Consumers and investment banks ease fears of inflation and rates

Date: September 16, 2024 Time: 19:57:00

Eurozone consumers face 2024 with a little more optimism than last year, at least as far as inflation is concerned. After the European Central Bank (ECB) placed rates at their highest since 2001, up to 4.1%, the perception is that inflation will reach 3.2% in the next twelve months. Although the figure is slightly higher than the 2.9% at which December closed and exceeds the central bank’s own expectations for this year (2.7%), they represent placing the price advance at 2022 levels, both in one year and three years. years, below the rates perceived in the past.

According to the consumer survey for December carried out by the Frankfurt-based organization through interviews with some 14,000 citizens of Belgium, Germany, Spain, France, Italy and the Netherlands, the uncertainty about inflation expectations for the pr Next year they have also decreased slightly.
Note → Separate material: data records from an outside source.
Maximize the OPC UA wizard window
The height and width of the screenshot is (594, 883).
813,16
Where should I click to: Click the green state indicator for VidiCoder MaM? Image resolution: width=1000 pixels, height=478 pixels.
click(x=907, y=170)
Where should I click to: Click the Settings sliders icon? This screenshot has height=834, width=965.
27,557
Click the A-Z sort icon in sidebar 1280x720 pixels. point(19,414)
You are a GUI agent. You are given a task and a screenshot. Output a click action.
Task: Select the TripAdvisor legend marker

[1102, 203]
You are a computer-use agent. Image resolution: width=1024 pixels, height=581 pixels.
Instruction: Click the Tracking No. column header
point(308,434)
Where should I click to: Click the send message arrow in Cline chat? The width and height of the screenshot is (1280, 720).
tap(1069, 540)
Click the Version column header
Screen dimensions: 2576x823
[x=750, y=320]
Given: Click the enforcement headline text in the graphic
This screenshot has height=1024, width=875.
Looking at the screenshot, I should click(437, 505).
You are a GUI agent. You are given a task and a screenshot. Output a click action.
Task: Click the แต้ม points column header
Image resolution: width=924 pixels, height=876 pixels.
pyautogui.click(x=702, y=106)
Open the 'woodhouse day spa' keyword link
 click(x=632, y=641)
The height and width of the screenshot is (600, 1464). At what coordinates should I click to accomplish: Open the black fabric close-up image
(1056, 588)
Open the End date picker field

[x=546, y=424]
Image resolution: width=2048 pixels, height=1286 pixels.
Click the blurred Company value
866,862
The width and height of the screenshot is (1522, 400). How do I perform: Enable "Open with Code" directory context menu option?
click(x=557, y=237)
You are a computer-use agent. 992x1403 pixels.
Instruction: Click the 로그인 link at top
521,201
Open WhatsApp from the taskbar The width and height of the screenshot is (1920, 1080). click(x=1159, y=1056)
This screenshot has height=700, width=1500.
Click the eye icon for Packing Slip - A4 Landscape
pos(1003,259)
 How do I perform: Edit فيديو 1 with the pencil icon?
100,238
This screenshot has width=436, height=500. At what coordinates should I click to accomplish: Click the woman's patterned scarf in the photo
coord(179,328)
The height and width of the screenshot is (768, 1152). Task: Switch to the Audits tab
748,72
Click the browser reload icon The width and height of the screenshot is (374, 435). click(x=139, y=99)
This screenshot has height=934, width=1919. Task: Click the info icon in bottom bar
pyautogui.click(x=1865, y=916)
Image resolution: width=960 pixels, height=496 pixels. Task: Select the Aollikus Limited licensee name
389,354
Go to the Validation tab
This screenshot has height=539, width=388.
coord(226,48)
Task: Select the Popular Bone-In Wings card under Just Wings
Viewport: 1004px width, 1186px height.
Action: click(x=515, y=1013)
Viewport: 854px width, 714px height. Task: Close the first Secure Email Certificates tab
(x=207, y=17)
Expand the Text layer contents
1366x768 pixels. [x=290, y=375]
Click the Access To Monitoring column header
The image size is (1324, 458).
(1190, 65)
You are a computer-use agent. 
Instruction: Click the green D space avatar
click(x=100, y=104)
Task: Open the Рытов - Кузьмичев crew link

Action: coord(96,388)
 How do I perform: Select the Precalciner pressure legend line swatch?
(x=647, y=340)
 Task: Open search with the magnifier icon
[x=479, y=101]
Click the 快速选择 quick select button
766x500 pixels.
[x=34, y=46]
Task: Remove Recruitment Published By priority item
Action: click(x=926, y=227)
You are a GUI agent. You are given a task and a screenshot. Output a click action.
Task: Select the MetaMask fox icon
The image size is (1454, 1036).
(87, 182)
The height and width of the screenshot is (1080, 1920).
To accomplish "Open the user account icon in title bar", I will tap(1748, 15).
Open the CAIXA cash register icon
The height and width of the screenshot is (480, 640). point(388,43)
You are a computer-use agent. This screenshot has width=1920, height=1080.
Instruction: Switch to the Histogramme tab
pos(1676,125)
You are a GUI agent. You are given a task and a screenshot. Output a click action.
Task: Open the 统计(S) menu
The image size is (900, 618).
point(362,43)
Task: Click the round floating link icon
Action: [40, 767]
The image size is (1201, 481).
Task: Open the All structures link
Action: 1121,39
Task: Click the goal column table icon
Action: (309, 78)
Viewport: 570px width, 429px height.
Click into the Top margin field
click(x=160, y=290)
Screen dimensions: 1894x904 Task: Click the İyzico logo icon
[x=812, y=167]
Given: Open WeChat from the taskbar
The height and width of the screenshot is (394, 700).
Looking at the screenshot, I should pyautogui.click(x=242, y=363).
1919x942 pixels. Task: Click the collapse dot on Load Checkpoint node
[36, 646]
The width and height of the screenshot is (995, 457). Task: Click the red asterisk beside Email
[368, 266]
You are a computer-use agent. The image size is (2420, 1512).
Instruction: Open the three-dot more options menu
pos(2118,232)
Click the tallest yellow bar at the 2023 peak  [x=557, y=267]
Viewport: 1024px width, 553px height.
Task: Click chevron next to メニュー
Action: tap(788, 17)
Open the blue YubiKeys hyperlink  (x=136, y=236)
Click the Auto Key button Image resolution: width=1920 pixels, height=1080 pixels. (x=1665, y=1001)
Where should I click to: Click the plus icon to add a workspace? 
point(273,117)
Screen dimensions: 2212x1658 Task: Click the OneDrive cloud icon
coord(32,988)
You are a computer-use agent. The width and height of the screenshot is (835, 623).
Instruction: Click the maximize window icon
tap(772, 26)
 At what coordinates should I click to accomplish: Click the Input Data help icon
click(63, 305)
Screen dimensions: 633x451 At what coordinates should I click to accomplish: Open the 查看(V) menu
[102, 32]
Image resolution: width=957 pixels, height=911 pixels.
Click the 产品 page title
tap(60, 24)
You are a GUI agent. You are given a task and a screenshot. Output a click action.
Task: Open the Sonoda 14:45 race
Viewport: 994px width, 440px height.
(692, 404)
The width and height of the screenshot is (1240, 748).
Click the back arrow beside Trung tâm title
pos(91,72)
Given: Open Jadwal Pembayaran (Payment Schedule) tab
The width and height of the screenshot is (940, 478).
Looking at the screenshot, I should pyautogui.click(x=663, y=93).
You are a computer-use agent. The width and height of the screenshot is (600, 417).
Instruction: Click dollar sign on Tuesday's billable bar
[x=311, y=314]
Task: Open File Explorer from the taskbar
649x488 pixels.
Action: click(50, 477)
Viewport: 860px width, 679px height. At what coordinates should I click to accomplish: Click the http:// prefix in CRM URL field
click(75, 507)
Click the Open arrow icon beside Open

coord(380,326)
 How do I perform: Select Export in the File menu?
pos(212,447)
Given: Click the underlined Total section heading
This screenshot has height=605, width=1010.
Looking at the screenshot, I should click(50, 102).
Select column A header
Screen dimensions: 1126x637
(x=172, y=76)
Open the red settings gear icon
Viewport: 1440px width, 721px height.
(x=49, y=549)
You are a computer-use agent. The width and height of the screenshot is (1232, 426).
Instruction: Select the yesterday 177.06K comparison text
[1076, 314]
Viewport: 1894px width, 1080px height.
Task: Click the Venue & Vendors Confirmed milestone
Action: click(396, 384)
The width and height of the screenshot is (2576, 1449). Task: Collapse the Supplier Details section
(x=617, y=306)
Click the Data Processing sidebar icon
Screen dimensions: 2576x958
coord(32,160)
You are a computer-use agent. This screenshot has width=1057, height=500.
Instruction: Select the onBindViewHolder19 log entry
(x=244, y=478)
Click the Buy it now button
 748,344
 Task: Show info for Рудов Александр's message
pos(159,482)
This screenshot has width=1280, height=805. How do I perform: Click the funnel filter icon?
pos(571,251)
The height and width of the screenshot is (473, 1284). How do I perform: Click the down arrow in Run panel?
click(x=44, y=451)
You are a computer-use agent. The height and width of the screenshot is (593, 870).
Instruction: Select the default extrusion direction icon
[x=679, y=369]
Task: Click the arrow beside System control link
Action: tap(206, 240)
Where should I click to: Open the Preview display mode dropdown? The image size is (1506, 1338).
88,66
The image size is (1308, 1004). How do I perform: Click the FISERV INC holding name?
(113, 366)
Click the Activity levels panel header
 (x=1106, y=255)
In this context, one of the items that they expect to rise in price is housing, which they predict will cost 1.2% more next year, while access to credit would become cheaper after reaching highs in October.

In this sense, expectations for twelve-month mortgage interest rates have fallen slightly to 5.3%, one tenth less than that recorded in October, with households with lower incomes being those who expected higher mortgage rates . . The forecast is in line with the general market sentiment regarding money reference rates, for which reductions are projected in 2024.

While waiting for the minutes of the European Central Bank (ECB), which will be known this Thursday, analysis houses such as JP Morgan are optimistic and even assure that this process can start in the third quarter with two or three cuts of up to 25 basis points each. However, until the Federal Reserve makes its move, they do not expect Christine Lagarde to take a step forward in this regard, despite the fact that the US central bank does not consider this possibility until the end of the year, for now.

The latest Bank of America survey of managers shows almost unanimity in this regard, since 91% expect rate cuts by 2024, although the probability of entering into recession in Europe continues to weigh. In this sense, European consumers contemplate pessimistic economic prospects with a fall of 1.2%, but they are somewhat better compared to the -1.3% that they project in contrast to the stable labor market that, for the moment, remains minimal. 6.4% in the single currency region.

* This website provides news content gathered from various internet sources. It is crucial to understand that we are not responsible for the accuracy, completeness, or reliability of the information presented Read More

Puck Henry
Puck Henry
Puck Henry is an editor for ePrimefeed covering all types of news.